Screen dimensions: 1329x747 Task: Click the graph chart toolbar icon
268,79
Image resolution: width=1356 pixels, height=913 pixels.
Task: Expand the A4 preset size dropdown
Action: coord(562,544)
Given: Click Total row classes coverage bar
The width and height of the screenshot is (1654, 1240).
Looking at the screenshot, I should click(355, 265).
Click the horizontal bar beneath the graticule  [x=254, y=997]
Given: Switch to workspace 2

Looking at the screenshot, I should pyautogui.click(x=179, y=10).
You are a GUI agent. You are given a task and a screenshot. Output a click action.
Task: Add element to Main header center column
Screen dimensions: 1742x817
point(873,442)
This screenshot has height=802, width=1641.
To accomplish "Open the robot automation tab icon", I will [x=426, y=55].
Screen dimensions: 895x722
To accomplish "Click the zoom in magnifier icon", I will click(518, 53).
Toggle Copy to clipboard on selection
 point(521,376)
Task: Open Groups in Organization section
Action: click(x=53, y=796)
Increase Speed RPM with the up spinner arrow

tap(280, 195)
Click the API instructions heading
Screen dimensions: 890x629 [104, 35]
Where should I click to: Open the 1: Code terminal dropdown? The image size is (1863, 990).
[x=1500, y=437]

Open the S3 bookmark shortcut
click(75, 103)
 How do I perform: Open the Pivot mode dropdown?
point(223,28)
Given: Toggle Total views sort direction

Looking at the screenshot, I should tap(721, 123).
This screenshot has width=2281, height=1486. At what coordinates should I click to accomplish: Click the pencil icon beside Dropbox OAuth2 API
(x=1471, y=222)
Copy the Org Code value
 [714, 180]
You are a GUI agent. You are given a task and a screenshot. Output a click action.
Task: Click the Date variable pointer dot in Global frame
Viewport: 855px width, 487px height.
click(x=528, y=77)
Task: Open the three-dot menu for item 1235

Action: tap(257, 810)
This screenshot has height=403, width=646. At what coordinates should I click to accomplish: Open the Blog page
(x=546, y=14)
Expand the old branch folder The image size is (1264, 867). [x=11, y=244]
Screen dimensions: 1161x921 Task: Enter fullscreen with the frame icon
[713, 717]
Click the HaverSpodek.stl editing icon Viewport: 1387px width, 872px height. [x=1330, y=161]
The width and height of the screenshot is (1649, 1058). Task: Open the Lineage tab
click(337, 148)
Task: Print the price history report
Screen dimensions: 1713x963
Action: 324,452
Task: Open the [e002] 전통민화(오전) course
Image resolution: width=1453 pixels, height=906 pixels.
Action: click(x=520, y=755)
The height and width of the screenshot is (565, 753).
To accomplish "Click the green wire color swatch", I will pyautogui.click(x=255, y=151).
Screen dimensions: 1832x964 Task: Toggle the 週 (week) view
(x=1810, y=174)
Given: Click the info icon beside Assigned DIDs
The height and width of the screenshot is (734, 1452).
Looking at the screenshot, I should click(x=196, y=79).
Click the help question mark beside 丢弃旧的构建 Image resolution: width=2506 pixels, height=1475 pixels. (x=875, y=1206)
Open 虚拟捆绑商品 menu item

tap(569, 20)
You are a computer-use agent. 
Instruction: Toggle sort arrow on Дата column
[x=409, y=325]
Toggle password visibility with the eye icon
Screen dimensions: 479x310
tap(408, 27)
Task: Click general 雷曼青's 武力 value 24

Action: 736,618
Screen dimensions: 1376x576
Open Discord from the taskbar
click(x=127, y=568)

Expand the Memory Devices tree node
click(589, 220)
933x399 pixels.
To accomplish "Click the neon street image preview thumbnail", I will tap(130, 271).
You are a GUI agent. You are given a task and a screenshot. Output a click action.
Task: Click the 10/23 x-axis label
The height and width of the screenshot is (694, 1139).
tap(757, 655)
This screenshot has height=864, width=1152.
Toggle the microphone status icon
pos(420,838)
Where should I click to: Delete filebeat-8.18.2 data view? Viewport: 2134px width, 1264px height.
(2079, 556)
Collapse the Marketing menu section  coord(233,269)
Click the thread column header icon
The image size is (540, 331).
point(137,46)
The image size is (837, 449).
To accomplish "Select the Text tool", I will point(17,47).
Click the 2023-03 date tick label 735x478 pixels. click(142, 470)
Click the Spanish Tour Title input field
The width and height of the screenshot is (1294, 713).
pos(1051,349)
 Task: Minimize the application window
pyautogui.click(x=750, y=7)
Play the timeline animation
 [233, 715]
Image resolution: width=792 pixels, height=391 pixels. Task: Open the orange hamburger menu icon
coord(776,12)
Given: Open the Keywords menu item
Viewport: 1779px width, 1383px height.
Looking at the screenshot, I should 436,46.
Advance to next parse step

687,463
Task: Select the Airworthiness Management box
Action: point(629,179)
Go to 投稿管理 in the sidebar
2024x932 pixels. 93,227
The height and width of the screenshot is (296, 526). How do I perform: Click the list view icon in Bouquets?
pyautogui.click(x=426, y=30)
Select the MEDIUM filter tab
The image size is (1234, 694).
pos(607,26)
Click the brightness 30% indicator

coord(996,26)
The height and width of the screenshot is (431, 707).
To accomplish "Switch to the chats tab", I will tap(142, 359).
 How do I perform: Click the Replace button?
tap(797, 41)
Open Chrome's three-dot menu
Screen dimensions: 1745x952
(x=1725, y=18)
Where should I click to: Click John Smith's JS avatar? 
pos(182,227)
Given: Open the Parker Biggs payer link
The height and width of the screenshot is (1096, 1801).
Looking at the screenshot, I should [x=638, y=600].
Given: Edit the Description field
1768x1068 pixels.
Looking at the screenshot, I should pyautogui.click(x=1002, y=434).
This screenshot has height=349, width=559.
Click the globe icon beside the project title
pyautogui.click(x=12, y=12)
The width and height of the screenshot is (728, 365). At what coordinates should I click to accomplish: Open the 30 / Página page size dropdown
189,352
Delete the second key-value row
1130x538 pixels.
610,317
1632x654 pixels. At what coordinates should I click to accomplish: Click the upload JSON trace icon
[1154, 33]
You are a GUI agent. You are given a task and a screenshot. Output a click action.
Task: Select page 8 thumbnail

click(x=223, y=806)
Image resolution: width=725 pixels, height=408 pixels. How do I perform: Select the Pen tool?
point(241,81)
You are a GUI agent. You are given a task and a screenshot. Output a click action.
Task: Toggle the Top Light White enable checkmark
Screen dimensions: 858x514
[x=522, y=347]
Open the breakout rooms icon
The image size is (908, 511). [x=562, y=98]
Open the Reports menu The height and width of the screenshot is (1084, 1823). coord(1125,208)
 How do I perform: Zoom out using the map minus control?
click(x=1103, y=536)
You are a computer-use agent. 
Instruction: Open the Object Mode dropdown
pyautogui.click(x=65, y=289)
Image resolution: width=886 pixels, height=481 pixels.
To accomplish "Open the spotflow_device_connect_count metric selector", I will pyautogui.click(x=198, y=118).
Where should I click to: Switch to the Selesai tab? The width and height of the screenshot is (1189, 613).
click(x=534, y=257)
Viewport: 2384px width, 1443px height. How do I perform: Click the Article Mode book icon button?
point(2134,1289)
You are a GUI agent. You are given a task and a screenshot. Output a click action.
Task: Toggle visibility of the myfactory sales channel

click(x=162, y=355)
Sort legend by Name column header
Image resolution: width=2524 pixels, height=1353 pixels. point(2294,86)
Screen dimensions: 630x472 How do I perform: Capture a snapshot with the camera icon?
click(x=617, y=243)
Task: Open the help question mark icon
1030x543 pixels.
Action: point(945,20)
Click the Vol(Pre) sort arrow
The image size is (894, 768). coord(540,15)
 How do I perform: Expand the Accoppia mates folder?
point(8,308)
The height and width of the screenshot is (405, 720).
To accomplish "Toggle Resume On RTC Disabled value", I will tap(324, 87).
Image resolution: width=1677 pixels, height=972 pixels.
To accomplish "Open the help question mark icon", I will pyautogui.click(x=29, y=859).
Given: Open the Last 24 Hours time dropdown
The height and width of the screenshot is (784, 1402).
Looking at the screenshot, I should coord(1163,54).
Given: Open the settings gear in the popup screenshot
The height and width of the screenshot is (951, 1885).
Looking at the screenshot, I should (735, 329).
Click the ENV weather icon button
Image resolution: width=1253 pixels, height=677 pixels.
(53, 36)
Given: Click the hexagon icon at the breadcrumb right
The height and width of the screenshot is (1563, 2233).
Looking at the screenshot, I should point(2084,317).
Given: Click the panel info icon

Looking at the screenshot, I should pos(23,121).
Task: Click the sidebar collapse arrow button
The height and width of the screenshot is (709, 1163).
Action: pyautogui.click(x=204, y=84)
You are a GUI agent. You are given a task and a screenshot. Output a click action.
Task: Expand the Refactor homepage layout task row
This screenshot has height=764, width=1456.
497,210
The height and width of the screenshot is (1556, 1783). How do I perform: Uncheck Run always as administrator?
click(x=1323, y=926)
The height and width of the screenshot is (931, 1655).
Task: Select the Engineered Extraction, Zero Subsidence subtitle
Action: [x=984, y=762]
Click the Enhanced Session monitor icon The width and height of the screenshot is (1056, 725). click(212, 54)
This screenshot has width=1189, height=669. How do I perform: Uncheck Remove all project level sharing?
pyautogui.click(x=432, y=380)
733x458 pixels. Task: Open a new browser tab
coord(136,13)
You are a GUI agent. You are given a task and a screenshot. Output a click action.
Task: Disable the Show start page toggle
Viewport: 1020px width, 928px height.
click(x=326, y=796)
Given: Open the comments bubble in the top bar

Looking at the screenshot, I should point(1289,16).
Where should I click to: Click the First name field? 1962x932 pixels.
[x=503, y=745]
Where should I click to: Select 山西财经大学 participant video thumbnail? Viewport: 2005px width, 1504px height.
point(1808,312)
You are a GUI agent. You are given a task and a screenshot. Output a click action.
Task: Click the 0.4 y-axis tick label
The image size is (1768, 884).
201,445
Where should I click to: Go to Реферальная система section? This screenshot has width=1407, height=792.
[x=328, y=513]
........
[Assigned task] With no other words, report how many lines in the entries hold the string "will".

[Task response] 9